Orchideen Brassavola perrinii

By | Mai 19, 2017

Orchideen Brassavola perrinii

Die Epiphyten unter den Orchideen sind in vielen Fällen ausgezeichnete „Experten der Wasserbevorratung“, verstehen sie es doch, unter den Bedingungen einer gestörten Wasserbilanz, die sich zwangsläufig an bodenfernen Standorten ergibt, ihr Leben erfolgreich zu meistern. Ihre hohen physiologischen Leistungen beruhen im wesentlichen auf der Fähigkeit, durch Ausbildung einer dicken, die Körperoberfläche überziehenden Wachsschicht und Verkleinerung der Blattspreiten (oft bis hin zur stielrunden und drahtigen Form, siehe nebenstehende Brassavola) die Transpiration erheblich einzuschränken sowie durch Entwicklung eines Speichergewebes in Blatt und Stengel stör frei gegenüber tages- und jahreszeitlich bedingter Trockenheit zu sein. Darüber hinaus haben aber gewisse epiphytische Orchideen ebenso wie die Kakteen und Dickblattgewächse in Anpassung an ihre Umwelt noch einen interessanten Mechanismus zur Transpirationsminderung entwickelt, den de Saussure-Effekt bzw. den diurnalen Säurerhythmus, eine Erscheinung, die bei ausgesprochen sukkulenten Typen, nicht aber bei normal ausgebildeten Pflanzen auf tritt. In der Regel führt die Pflanze die gesamte Photosynthese tagsüber aus, d.h. sie nimmt durch ihre geweiteten Spaltöffnungen Kohlendioxyd auf, das sie unter Anwesenheit von Sonnenlicht als Energiequelle und Chlorophyll als Energietransformator zu Traubenzucker verarbeitet. Die Kohlendioxydaufnahme muß die Pflanze aber im allgemeinen mit einem erheblichen Wasserverlust bezahlen.

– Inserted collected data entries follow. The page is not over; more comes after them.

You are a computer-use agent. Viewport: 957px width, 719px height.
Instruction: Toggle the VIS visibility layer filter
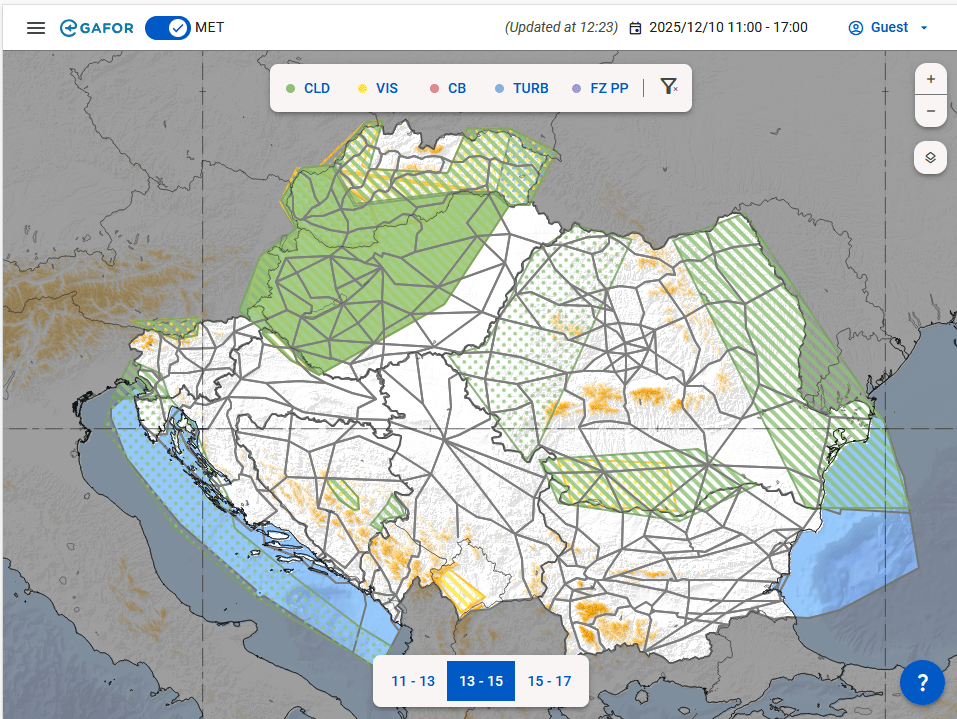[377, 88]
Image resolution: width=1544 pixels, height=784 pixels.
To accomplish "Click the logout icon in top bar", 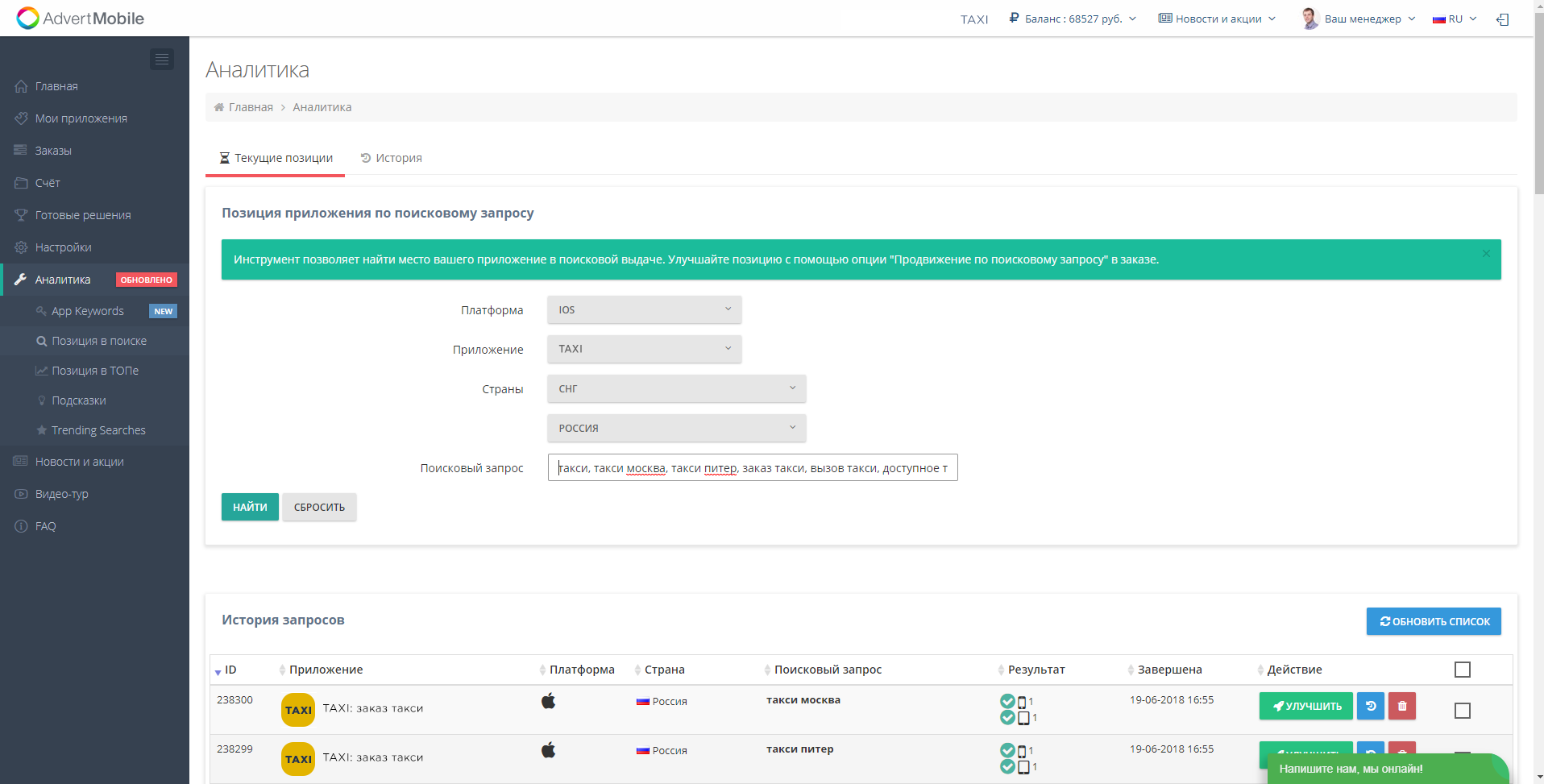I will tap(1502, 19).
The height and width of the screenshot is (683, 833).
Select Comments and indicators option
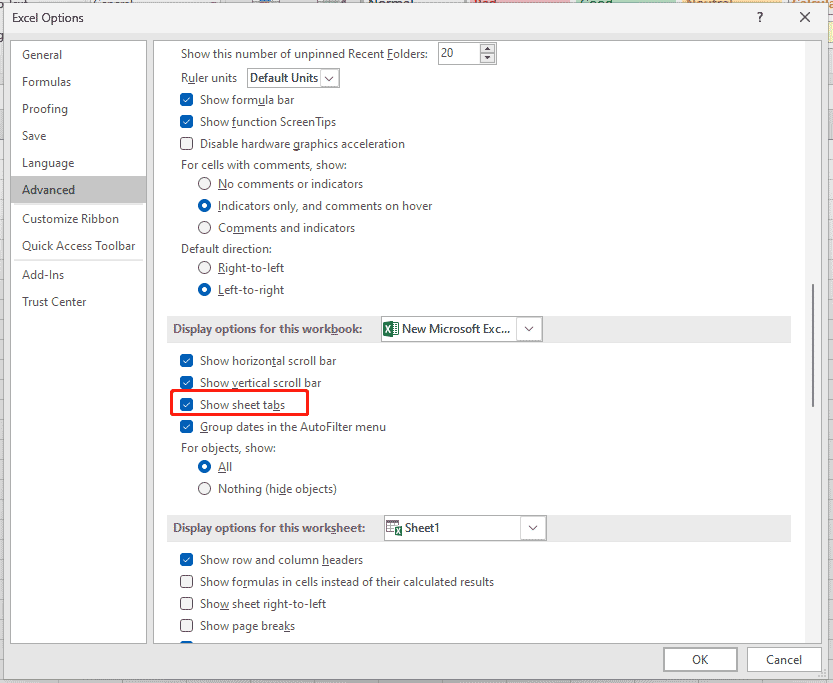(x=204, y=227)
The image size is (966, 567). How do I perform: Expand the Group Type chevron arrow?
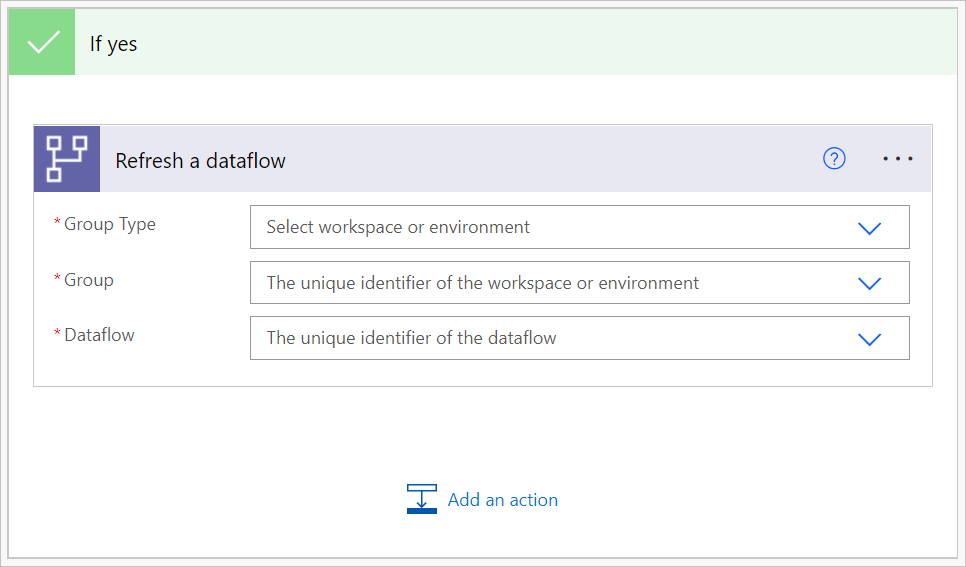pos(869,228)
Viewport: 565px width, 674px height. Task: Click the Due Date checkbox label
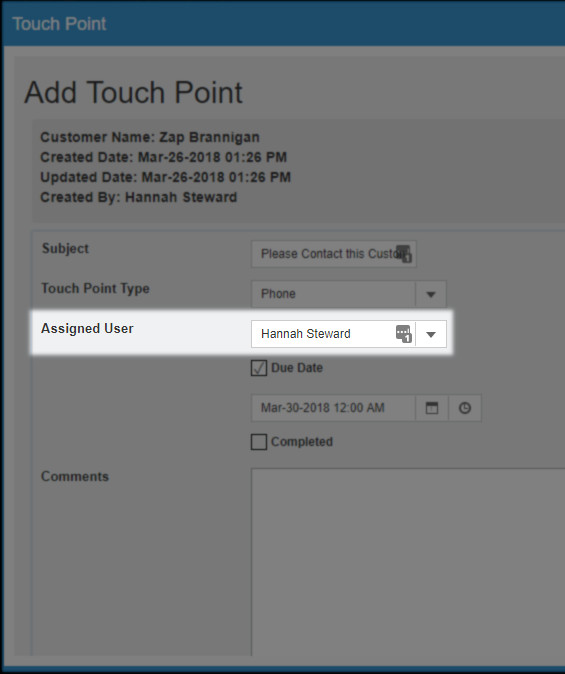[x=297, y=368]
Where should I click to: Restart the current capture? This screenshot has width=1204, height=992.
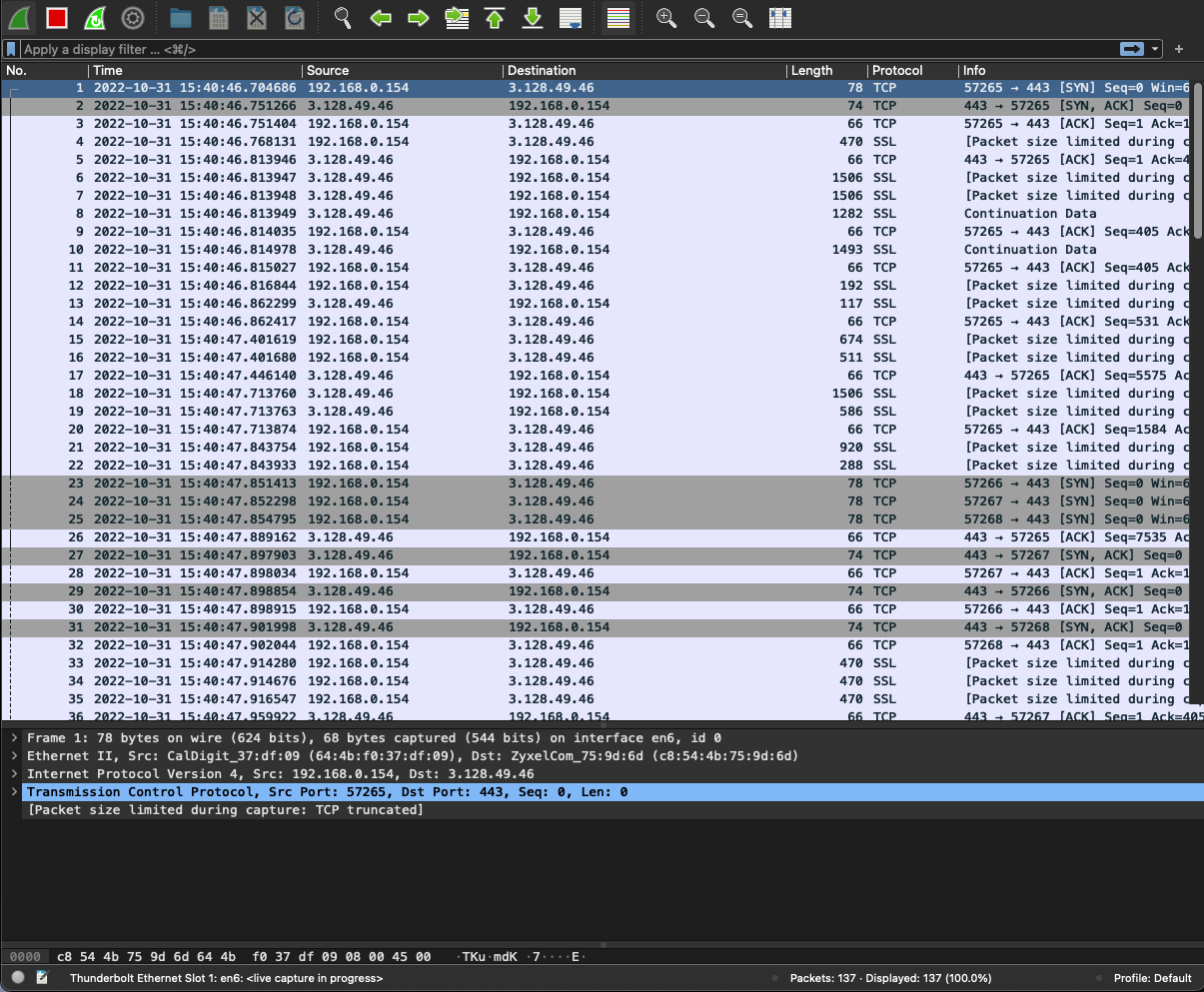94,18
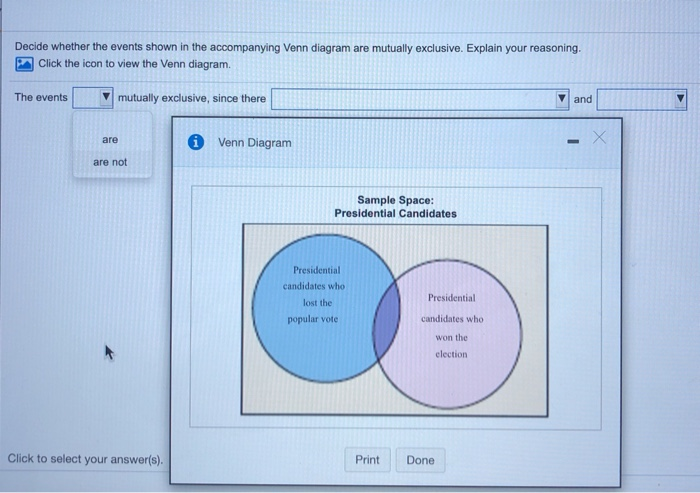
Task: Click the arrow on the wide dropdown
Action: (562, 98)
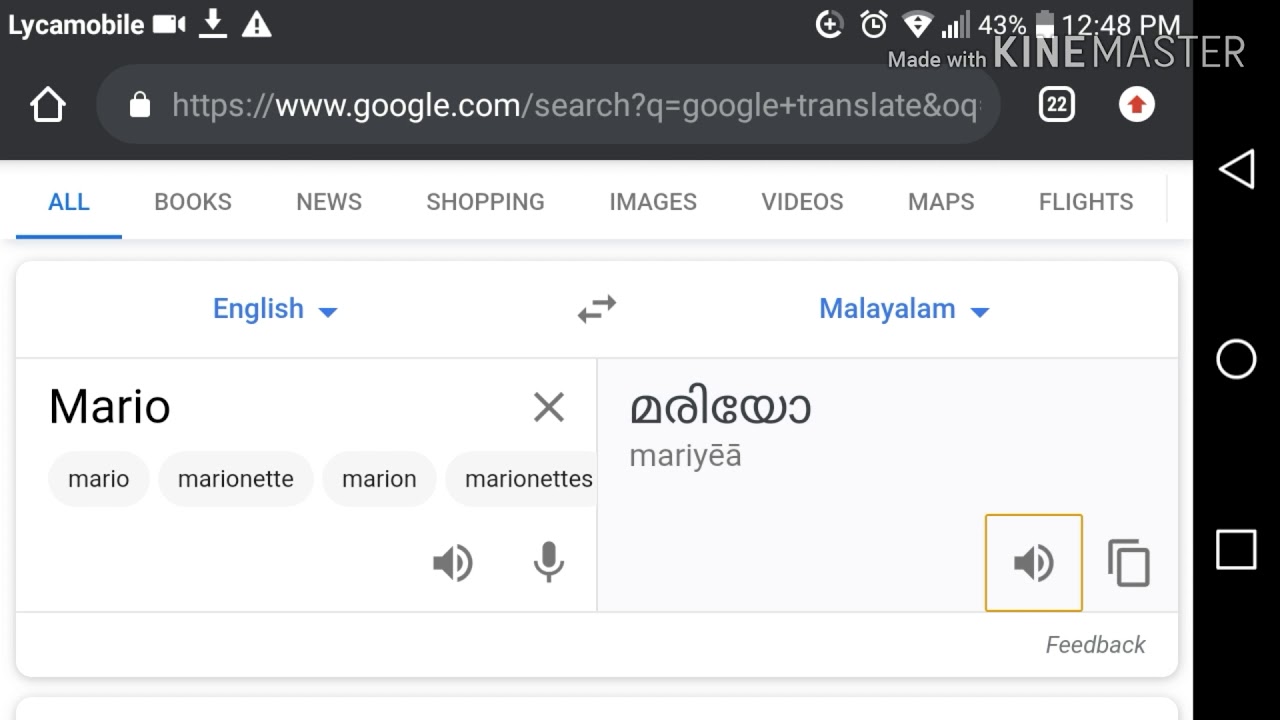This screenshot has width=1280, height=720.
Task: Click the Feedback link
Action: pyautogui.click(x=1095, y=645)
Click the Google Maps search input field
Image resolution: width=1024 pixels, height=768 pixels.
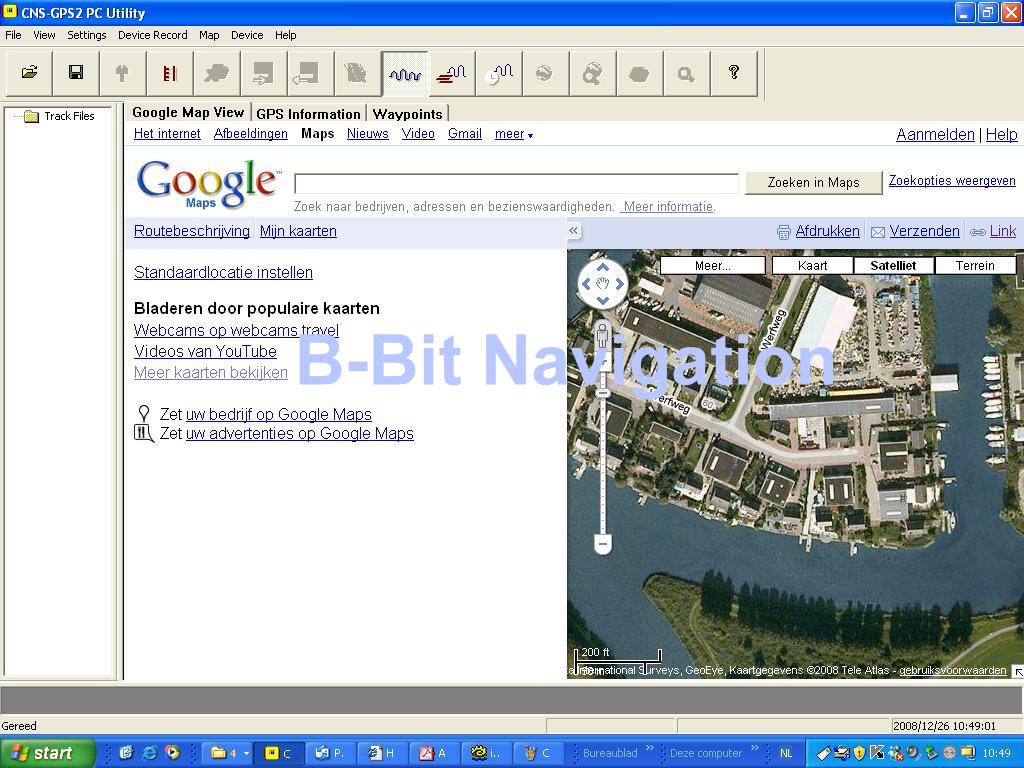516,183
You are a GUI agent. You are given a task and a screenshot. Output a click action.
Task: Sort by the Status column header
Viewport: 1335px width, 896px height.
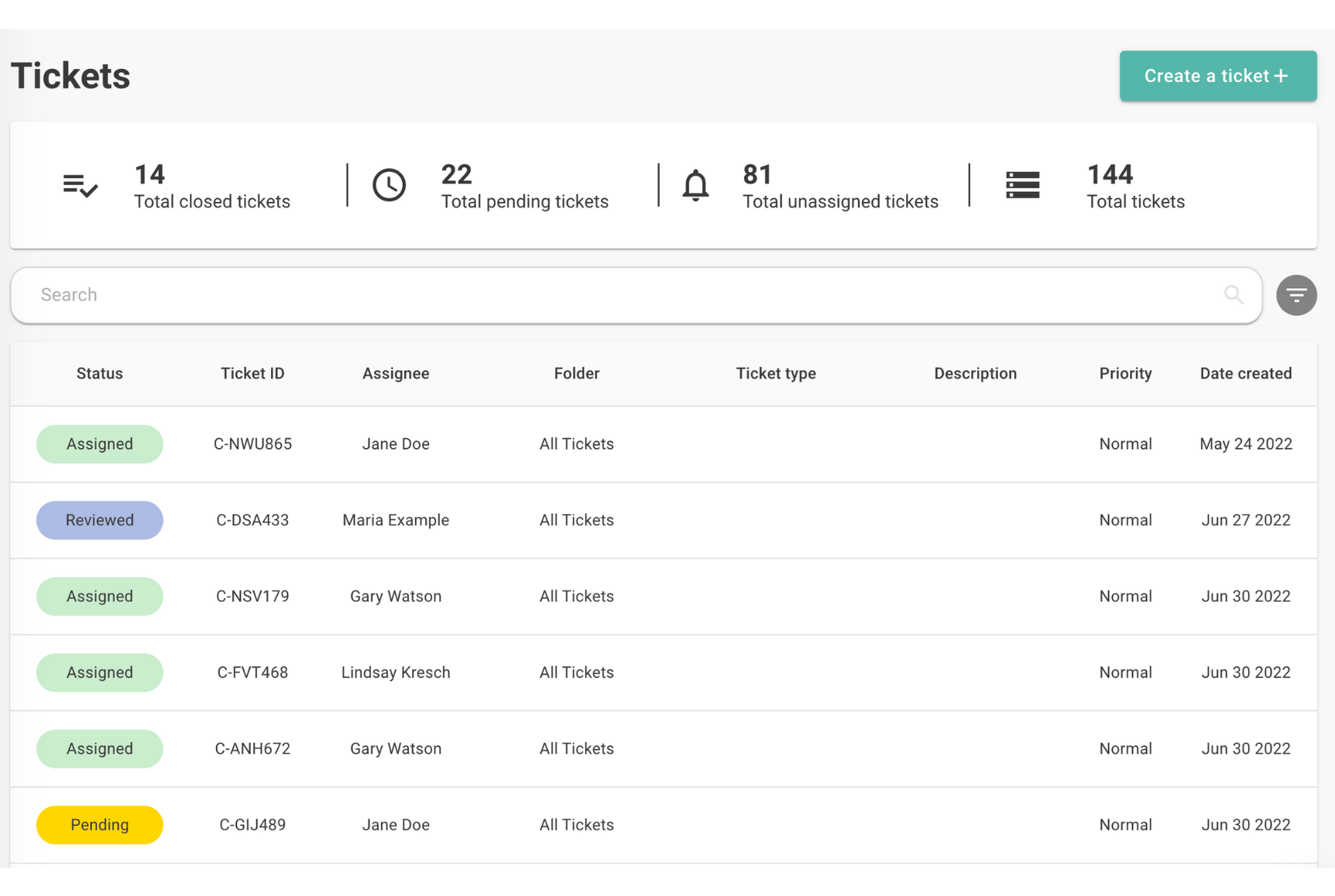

Die epiphytische Orchidee dagegen schränkt diesen Wasserverlust auf ein Minimum ein, indem sie tagsüber die „Luken“ dicht macht, dafür aber nachts dem CO2 freien Eintritt gewährt. Da während der Nacht das Fehlen eines Energielieferanten die Photosynthese ausschließt, wird Kohlendioxyd an eine organische Verbindung angelagert, so daß Äpfelsäure entsteht. Tagsüber wird nun das CO2 wieder von der Äpfelsäure abgespalten und kann jetzt – allerdings bei geschlossenen Pforten – in Kohlehydrate umgewandelt werden.